======== Data to process

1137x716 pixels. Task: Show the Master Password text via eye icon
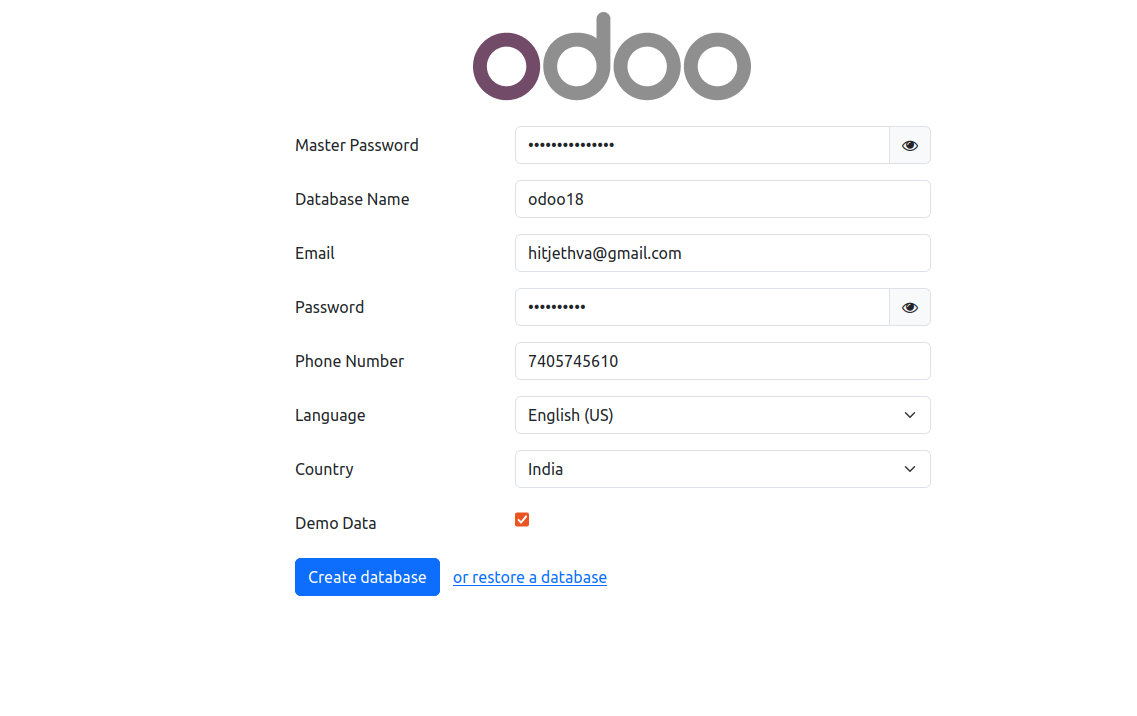pyautogui.click(x=909, y=145)
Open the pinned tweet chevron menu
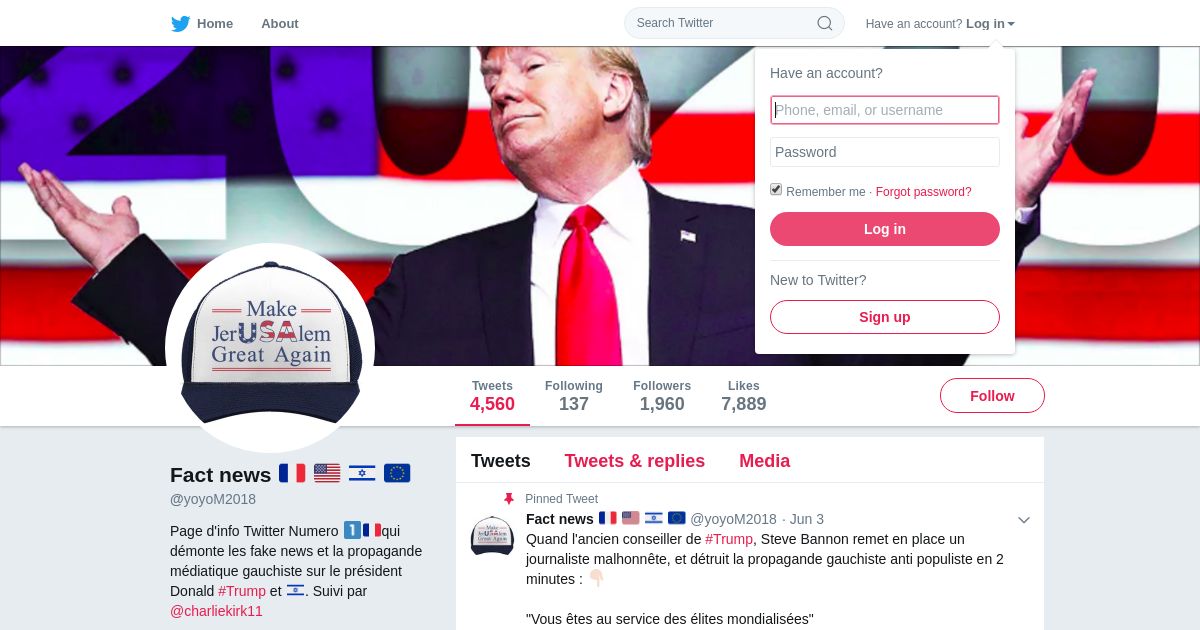 pos(1024,520)
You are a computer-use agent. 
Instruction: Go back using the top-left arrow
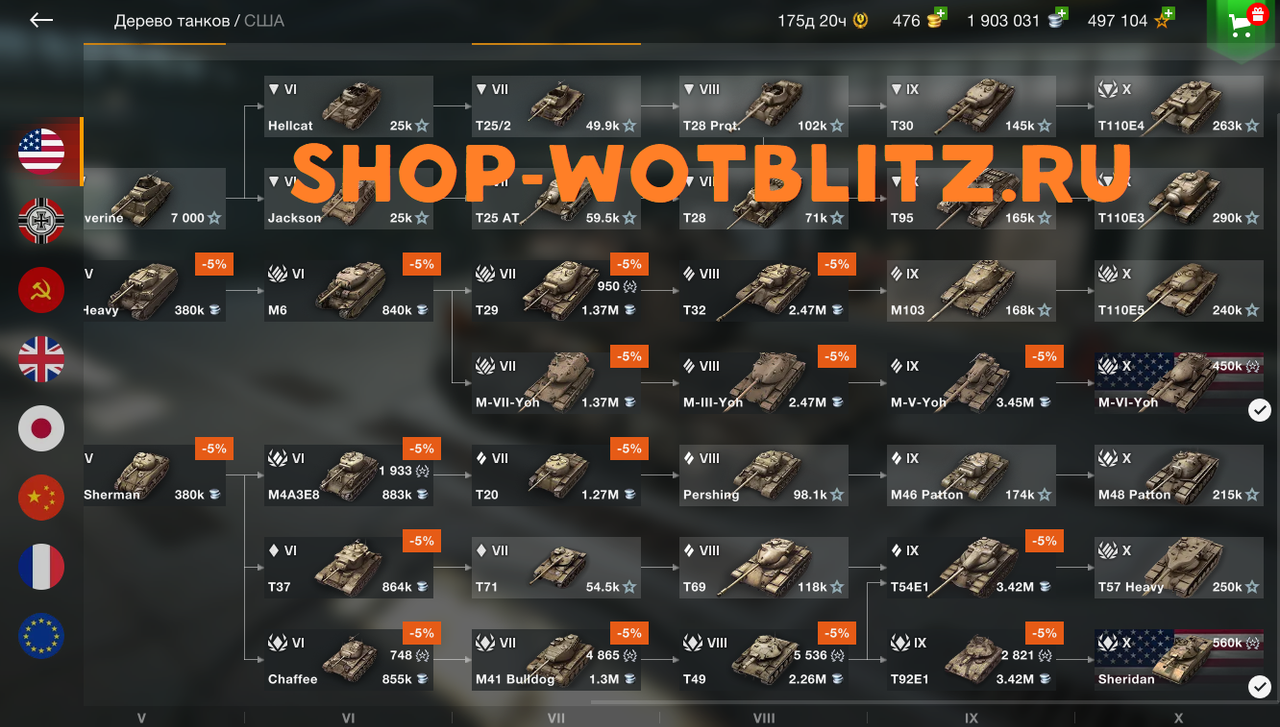pos(41,20)
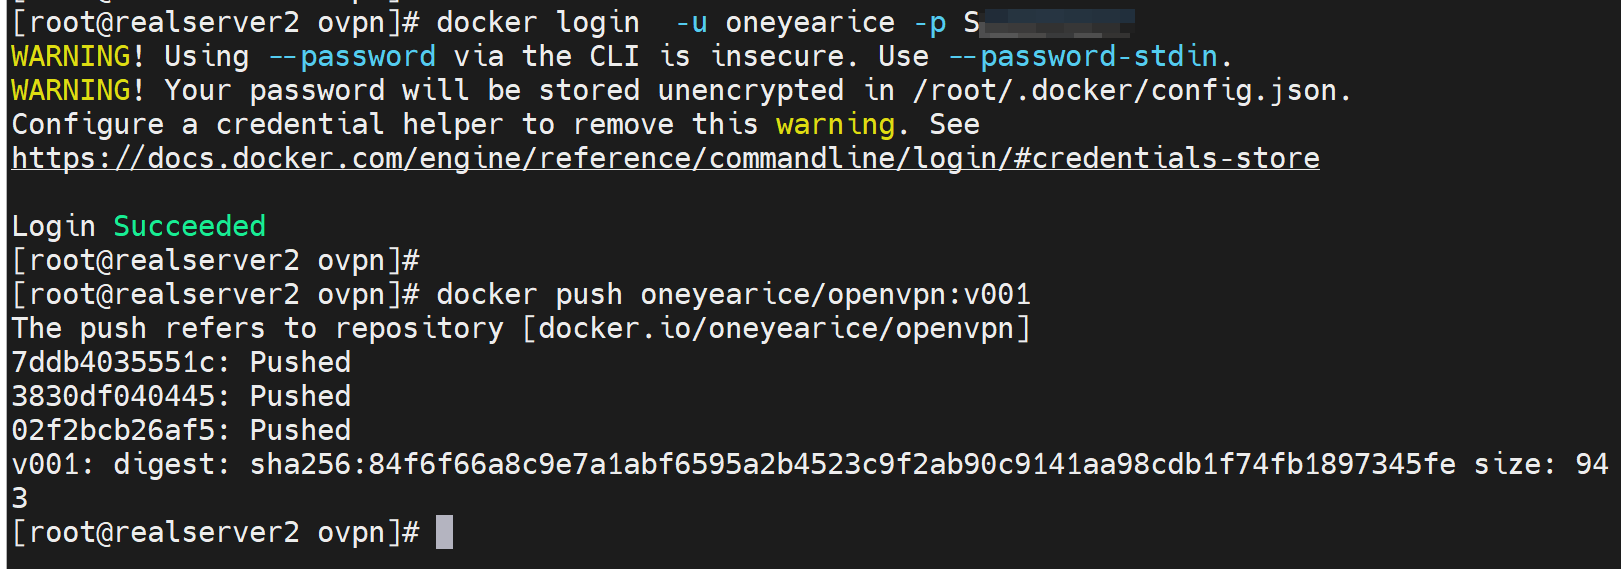Click the blurred password after -p
Image resolution: width=1621 pixels, height=569 pixels.
[1055, 22]
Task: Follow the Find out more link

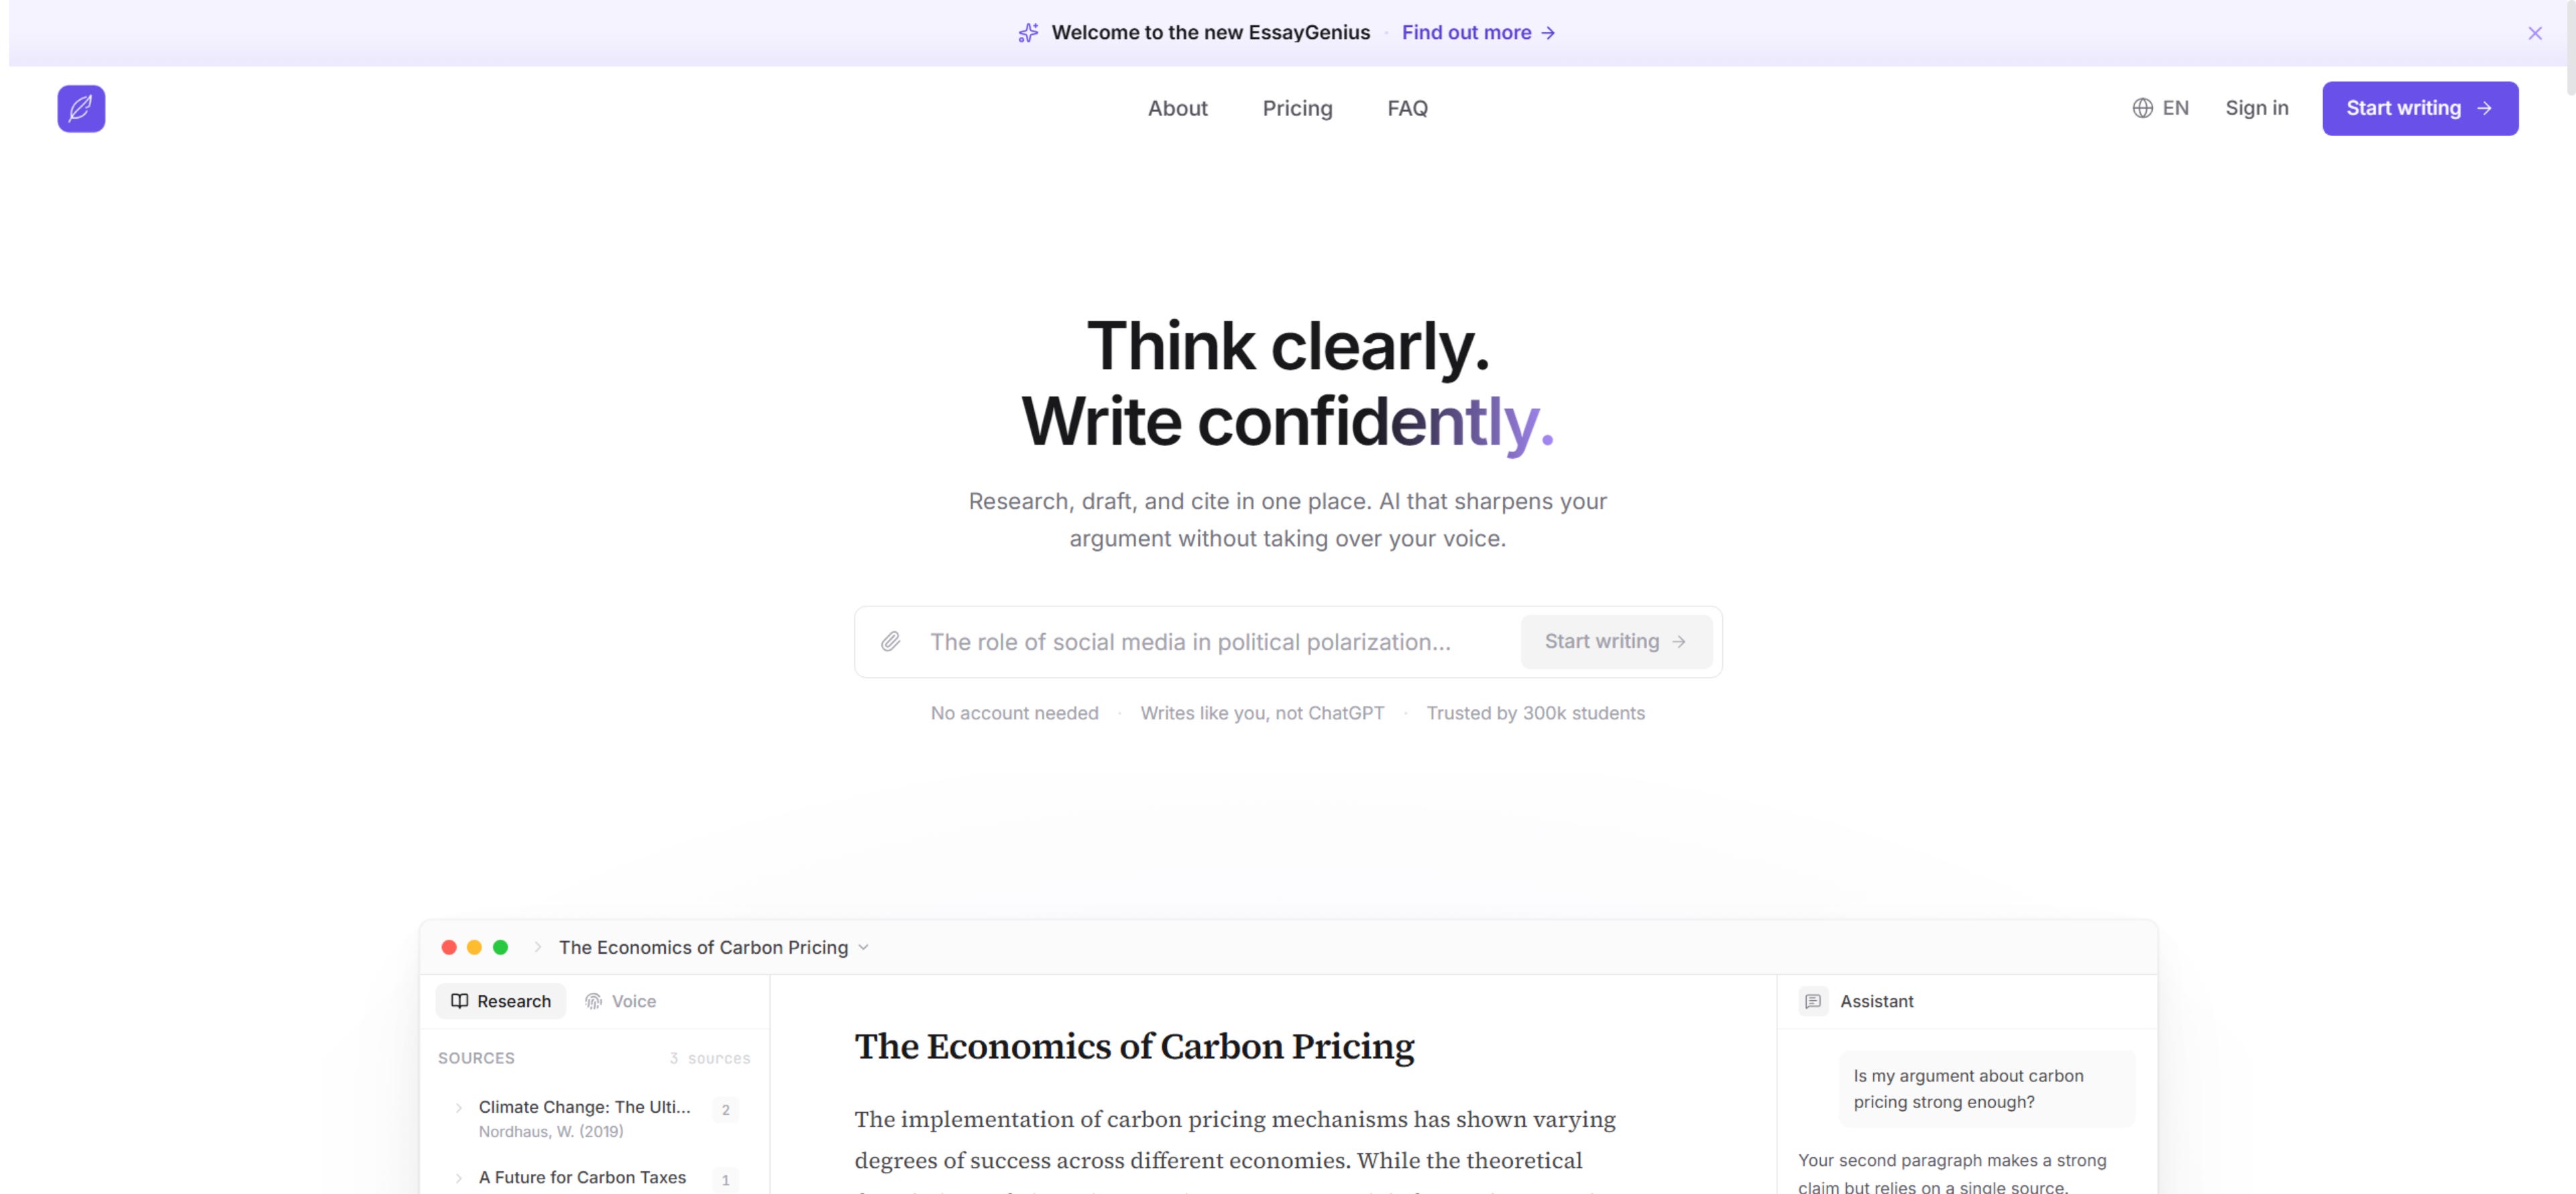Action: (1478, 33)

================

[What you need to do]
Find the line that contains "Open the pinned tweet chevron menu", then write out that line and each one after it, exactly and with nothing else, through the end of the entries above, without the pictures.

[Answer area]
Open the pinned tweet chevron menu
 pos(1024,520)
You are a computer-use agent. 
Instruction: Go back using the top-left arrow
pos(41,20)
Click the blurred password after -p
Image resolution: width=1621 pixels, height=569 pixels.
[1055, 22]
Task: Follow the Find out more link

Action: (1478, 33)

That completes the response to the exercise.